EXERCISE
Return exactly the lines from the "Task: Click the UT x-axis label" line through the last line of the entries below. Include no pictures.

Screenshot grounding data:
***
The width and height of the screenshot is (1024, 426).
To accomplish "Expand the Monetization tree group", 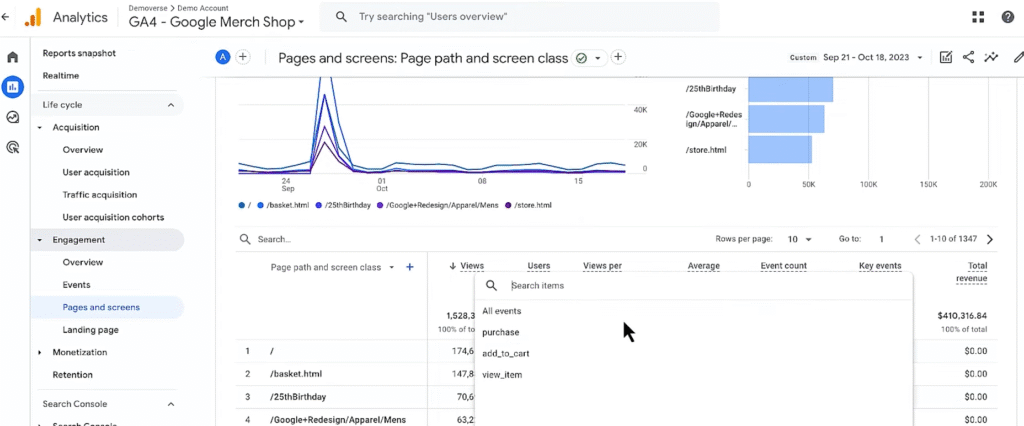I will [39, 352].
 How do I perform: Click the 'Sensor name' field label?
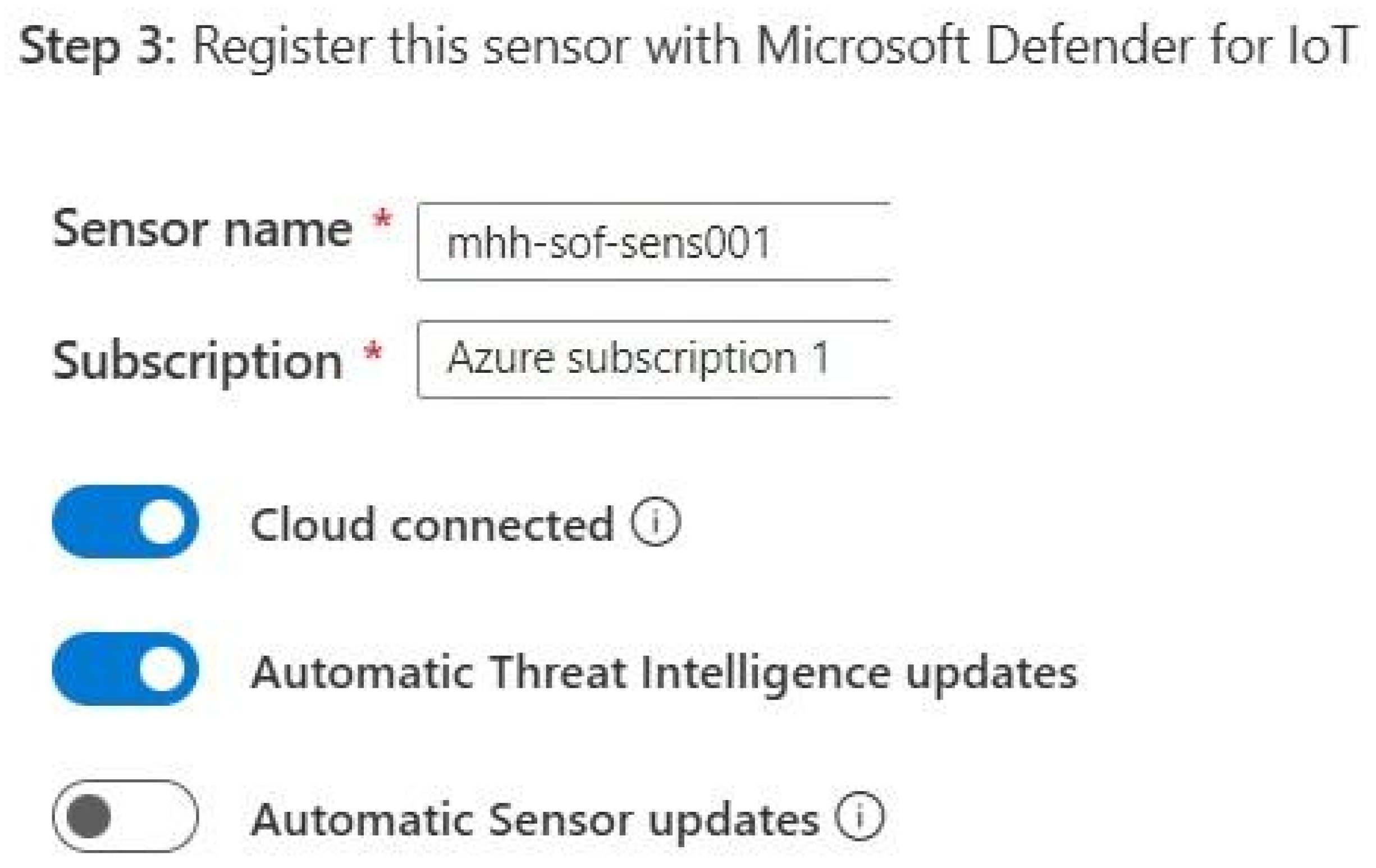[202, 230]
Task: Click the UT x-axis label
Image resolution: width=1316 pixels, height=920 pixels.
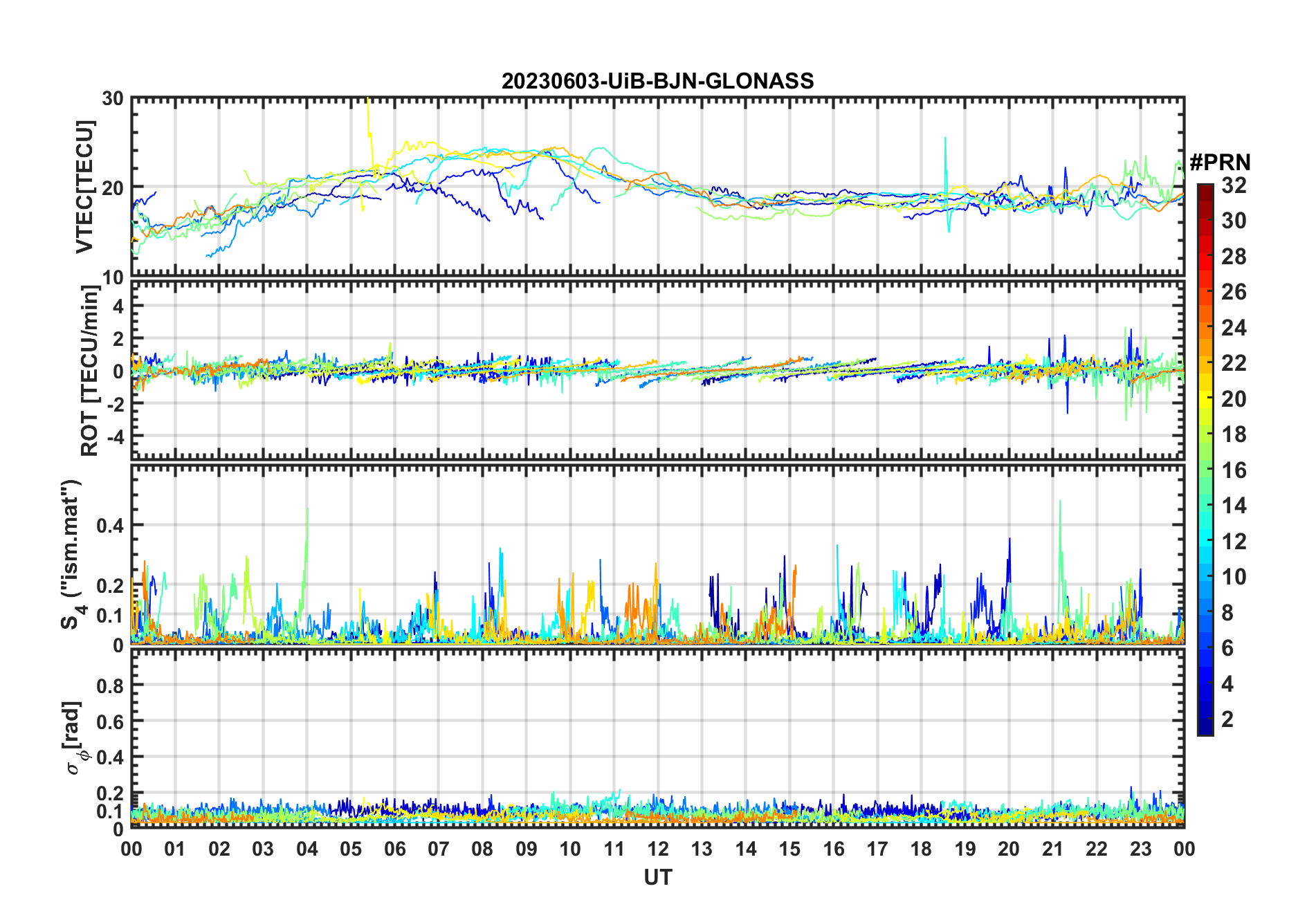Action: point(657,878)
***
EXERCISE RESPONSE
Task: Click the UT x-axis label
Image resolution: width=1316 pixels, height=920 pixels.
Action: point(657,878)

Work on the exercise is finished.